The mayor of his town refers to him, with a certain derision, as "the ghost of Hövelhof", because when he returned all his fellow citizens had heard of him, but almost none had seen him. Stücke is, without a doubt, "very aware of the sacrifices that his vital choices have implied", concedes Albacete, "and there are times when he looks back with some vertigo and a certain melancholy". However, not even at twilight has he lost his zest for life.

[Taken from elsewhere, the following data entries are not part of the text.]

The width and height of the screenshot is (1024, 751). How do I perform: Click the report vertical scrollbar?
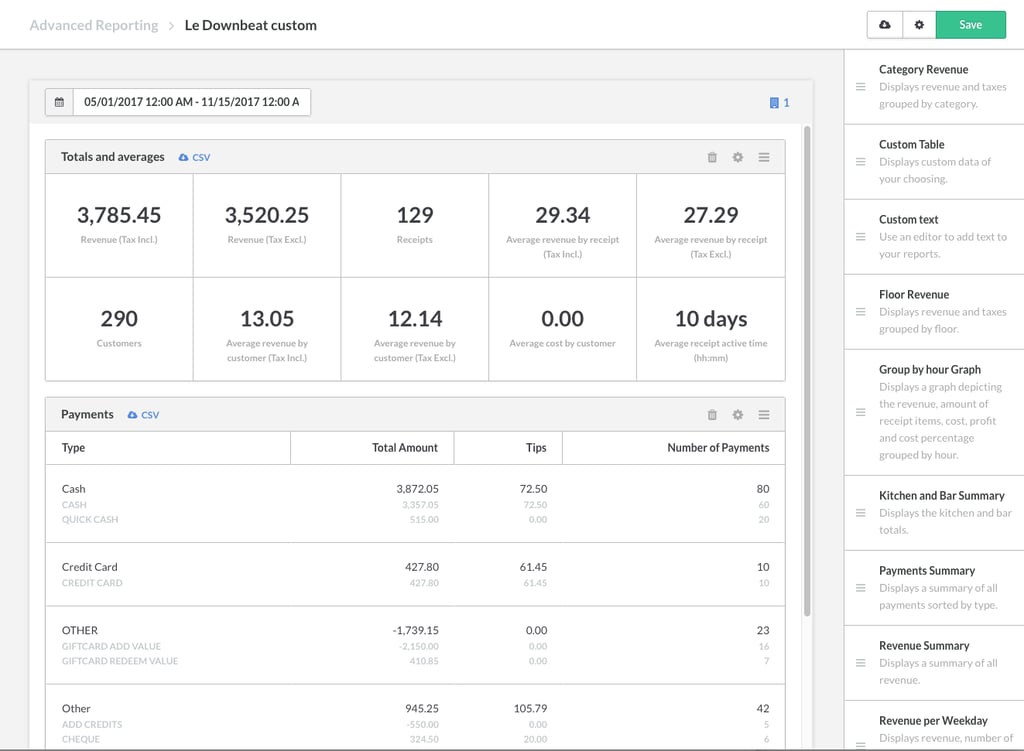tap(807, 370)
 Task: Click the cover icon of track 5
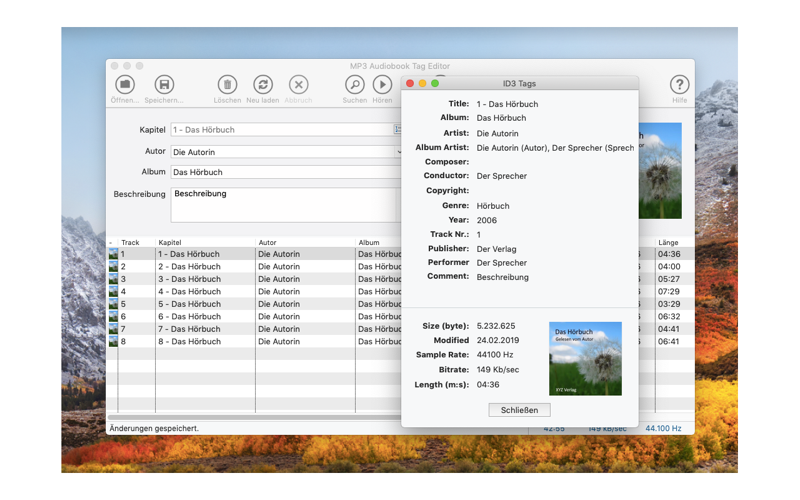[113, 304]
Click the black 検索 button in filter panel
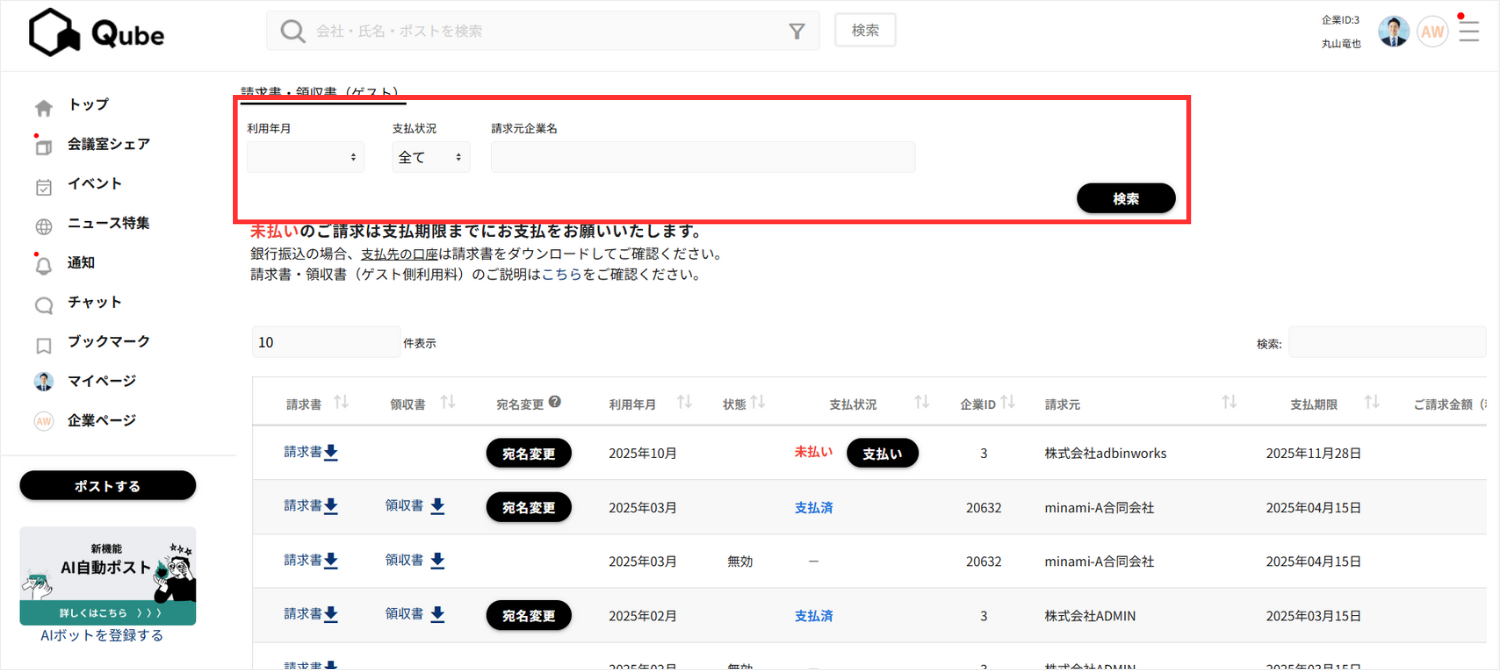Image resolution: width=1500 pixels, height=670 pixels. pos(1126,199)
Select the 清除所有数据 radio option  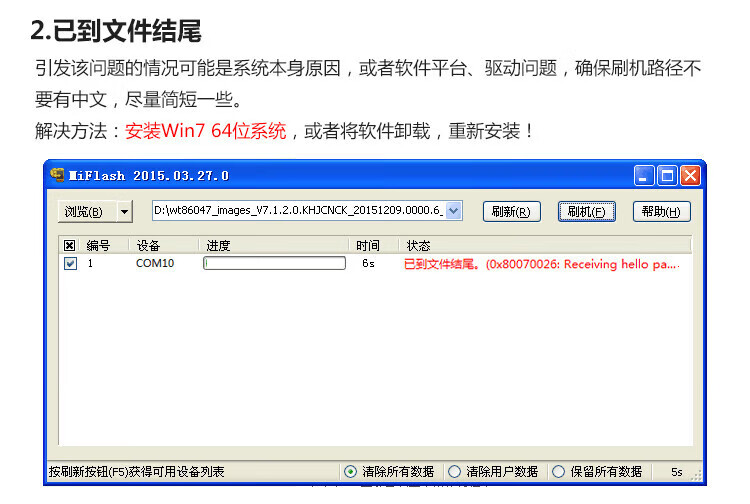[x=350, y=471]
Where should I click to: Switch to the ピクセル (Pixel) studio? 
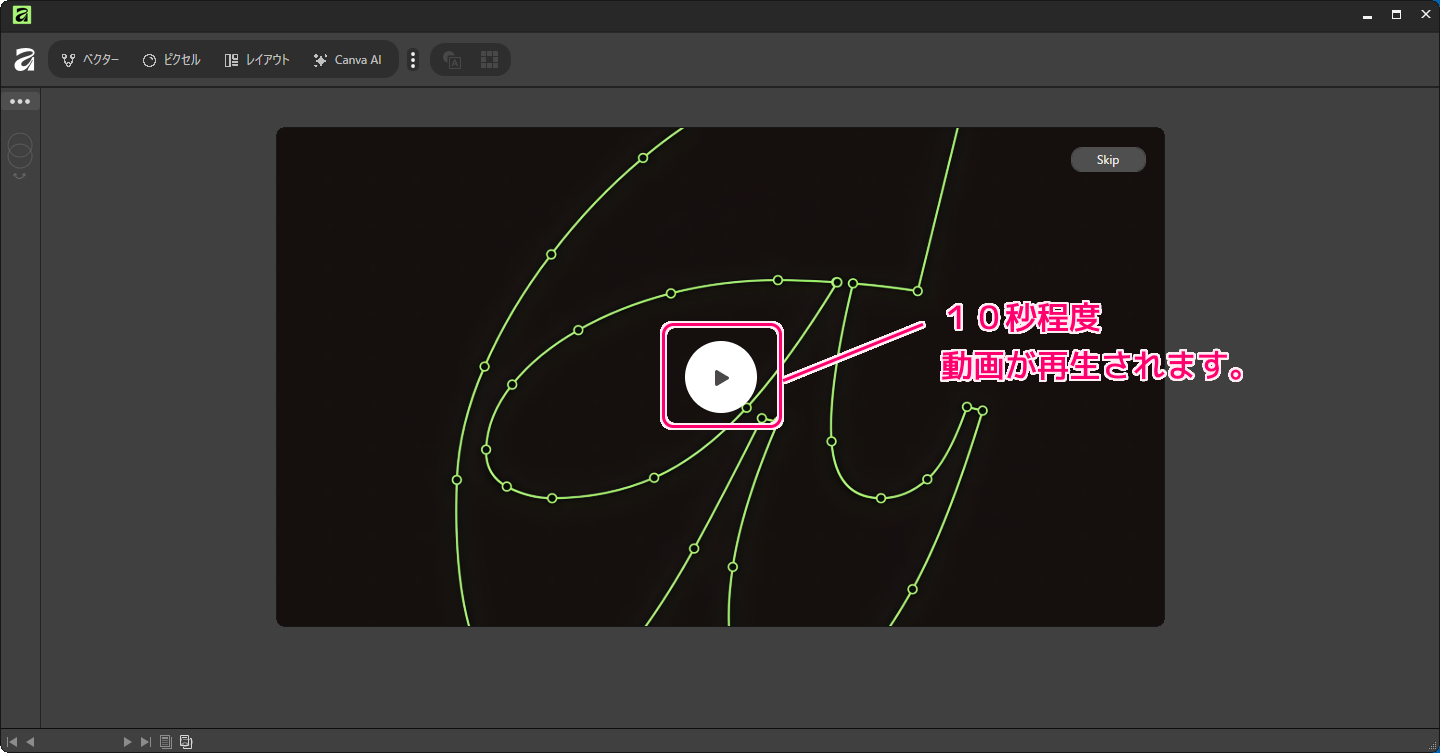pos(171,60)
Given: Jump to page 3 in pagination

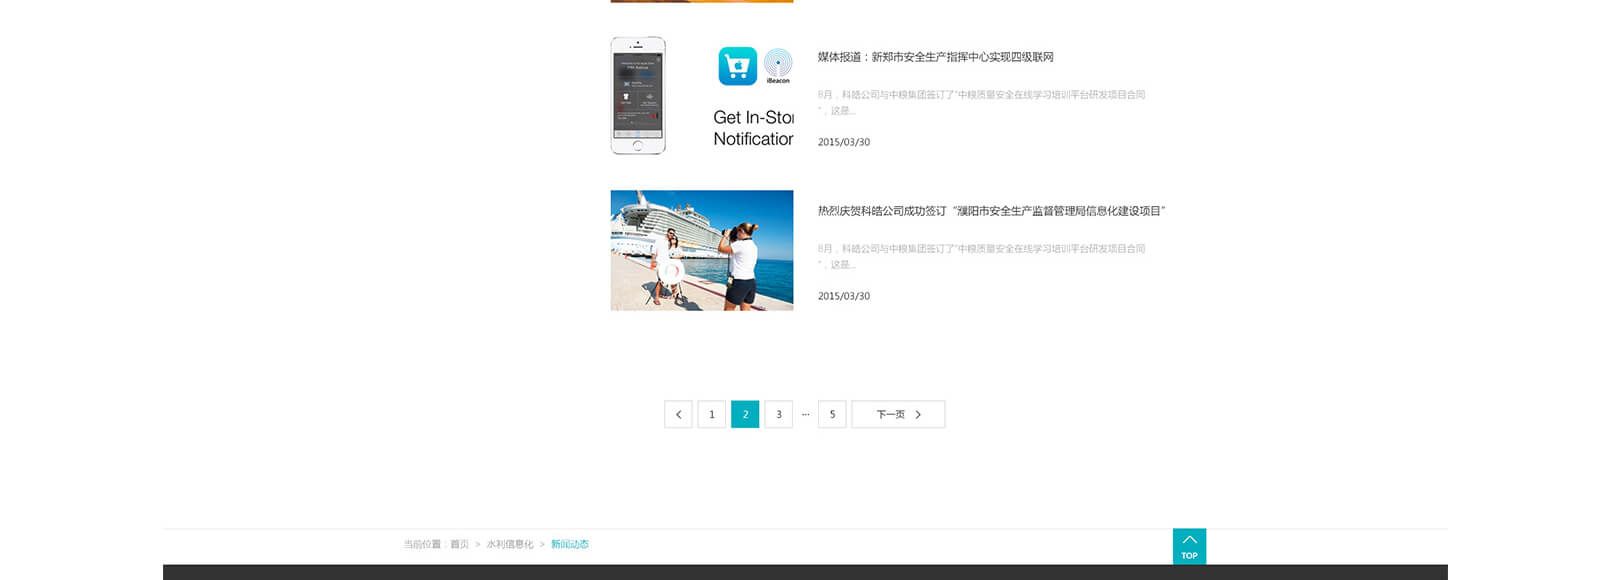Looking at the screenshot, I should point(779,414).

"That is the great lesson that I draw from all this," concludes his film chronicler and friend. “I have not wanted to idealize Heinz, and now that I have had a stable partner, a son and the possibility of making films, I would tell you that I am not changing for him. But having met him, having cultivated his friendship over the years and understanding his world has been one of the most enriching experiences of my life, ”he says. How does the film seem to Stücke himself? “He finds her a bit sad”, explains Albacete, “he would have preferred to give a more positive and enthusiastic image of himself. But I know he likes it: he saw her at the house of a mutual friend, in Lausanne, and one of the last times we spoke he told me, with that point of emotional restraint that characterizes him, that he hoped she would give some money because he is a good job".